Im Gegensatz zum deutschen Urheberrecht, das Urheber:innen als „Schöpfer“ in den Mittelpunkt stellt, steht im anglo-amerikanischen Urheberrecht das Recht, ein Werk zu kopieren, im Vordergrund.

„Ever since it was created, copyright was directed towards the protection of a reproduction of the work.“

Torremans, Paul: Holyoak and Torremans Intellectual Property Law, 9. Auflage, Oxford 2019, S. 173.

Der Schutz des copyright ist grundsätzlich darauf ausgerichtet, einen ökonomischen Anreiz für das Erstellen von geistigen Gütern zu schaffen. Das anglo-amerikanische Urheberrecht ist von dem utilitaristischen Grundgedanken geprägt, dass die Zubilligung von Ausschließlichkeitsrechten der Herstellung neuer Werke förderlich ist und davon die Gesellschaft als Ganze profitiert.1

In der dem amerikanischen Copyright zugrundeliegenden Ergänzung der Verfassung der Vereinigten Staaten ist die Förderung der Wissenschaft ausdrücklich als Ziel benannt. Dort heißt es:

„To promote the Progress of Science and useful Arts, by securing for limited Times to Authors and Inventors the exclusive Right to their respective Writings and Discoveries."

Art. 1 § 8 Cl. 8 US Constitution; siehe dazu auch de la Durantaye, Katharina: Allgemeine Bildungs- und Wissenschaftsschranke, 2014, S. 163.

In der US-amerikanischen Tradition wird demnach urheberrechtlicher Schutz von dieser Zielsetzung aus bewertet, was gerade im Spannungsfeld von Verwertungsrechten und den wissenschaftlichen Prinzipien des freien Austausches zu einer unterschiedlichen Sicht auf die Interessenlage führen kann.

Urheberpersönlichkeitsrechte existieren auch im britischen und US-amerikanischen Urheberrecht.
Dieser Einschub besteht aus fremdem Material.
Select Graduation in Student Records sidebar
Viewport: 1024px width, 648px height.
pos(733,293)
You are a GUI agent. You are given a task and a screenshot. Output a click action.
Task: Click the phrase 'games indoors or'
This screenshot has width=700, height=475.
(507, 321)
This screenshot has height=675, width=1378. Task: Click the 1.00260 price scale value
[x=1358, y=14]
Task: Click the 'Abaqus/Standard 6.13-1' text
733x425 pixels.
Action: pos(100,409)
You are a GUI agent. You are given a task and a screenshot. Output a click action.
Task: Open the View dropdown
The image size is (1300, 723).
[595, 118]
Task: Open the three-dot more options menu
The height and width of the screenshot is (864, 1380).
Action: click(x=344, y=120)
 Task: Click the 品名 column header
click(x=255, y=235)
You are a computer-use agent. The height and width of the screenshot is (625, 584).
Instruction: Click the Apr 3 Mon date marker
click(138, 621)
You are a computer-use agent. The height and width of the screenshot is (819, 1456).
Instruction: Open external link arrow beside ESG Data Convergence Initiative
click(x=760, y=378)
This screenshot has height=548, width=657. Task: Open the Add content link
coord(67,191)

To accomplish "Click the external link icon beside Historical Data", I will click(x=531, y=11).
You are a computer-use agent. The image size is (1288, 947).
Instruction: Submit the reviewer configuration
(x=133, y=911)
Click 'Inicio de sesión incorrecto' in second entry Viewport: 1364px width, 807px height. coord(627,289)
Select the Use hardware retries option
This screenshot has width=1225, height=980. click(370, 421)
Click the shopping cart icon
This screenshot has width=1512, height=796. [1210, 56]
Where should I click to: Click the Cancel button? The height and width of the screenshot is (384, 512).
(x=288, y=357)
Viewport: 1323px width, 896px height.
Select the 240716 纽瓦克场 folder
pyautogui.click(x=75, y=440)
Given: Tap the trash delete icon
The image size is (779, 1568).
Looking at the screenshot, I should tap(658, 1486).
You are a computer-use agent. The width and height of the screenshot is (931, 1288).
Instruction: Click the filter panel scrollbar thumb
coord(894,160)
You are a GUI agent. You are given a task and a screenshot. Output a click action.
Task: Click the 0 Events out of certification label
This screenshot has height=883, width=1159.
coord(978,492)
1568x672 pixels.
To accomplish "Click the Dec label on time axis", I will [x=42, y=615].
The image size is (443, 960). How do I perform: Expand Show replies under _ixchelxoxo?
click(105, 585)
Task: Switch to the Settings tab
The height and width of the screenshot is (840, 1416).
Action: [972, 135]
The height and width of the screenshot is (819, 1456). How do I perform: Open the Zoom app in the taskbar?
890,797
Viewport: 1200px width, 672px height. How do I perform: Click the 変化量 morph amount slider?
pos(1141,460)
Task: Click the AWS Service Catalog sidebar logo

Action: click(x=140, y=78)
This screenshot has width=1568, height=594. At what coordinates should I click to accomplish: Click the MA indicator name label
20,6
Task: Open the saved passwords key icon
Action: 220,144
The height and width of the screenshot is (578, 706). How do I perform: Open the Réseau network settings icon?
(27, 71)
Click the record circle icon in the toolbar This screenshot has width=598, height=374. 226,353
Allerdings sind sie, anders als in der urheberrechtlichen Tradition Kontinentaleuropas, nicht untrennbar mit den Urheber:innen als „Schöpfer“ eines Werks verbunden, sondern verzichtbar.

Auch in Rechtsordnungen in der Copyright-Tradition existieren Ausnahmeregelungen, die bestimmte Nutzungen von geschützten Werken zustimmungsfrei ermöglichen. Im britischen Recht gibt es im Bereich des Wissenschaftsurheberrechts sektorspezifische Ausnahmeregelungen für Wissenschafts- und Bildungsinstitutionen sowie generellere Ausnahmeregelungen, die eine „faire“ Nutzung unter anderem zum Zweck der Forschung und für private Studien gestatten, allerdings unter sehr detaillierten Bedingungen.2

Im US-amerikanischen Recht ist die zentrale Ausnahmeregelung die sogenannte Fair-Use-Klausel, wonach unter anderem „faire“ Nutzungen für Unterricht, Wissenschaft und Forschung erlaubt sind.3 Daneben gibt es wenige spezielle Ausnahmeregelungen für Bibliotheken und Archive.4 Das Recht ist in Bezug auf die Fair-Use-Klausel sehr kasuistisch geprägt.5

Um die praktische Anwendung zu erleichtern und Rechtsunsicherheiten entgegenzuwirken, haben sich in den Vereinigten Staaten verschiedene Interessengruppen auf Richtlinien, sogenannte Guidelines verständigt, aus denen hervorgehen soll, wann eine Nutzung „fair“ ist.6 Insgesamt ist es auf der Grundlage des Fair-Use-Prinzips unter Umständen leichter möglich, auf geänderte Bedingungen aufgrund von neuen technischen Entwicklungen zu reagieren als im deutschen und europäischen Recht mit seinen genau umschriebenen Ausnahmetatbeständen. Fair Use wird häufig als flexibler, dafür aber als weniger rechtssicher betrachtet.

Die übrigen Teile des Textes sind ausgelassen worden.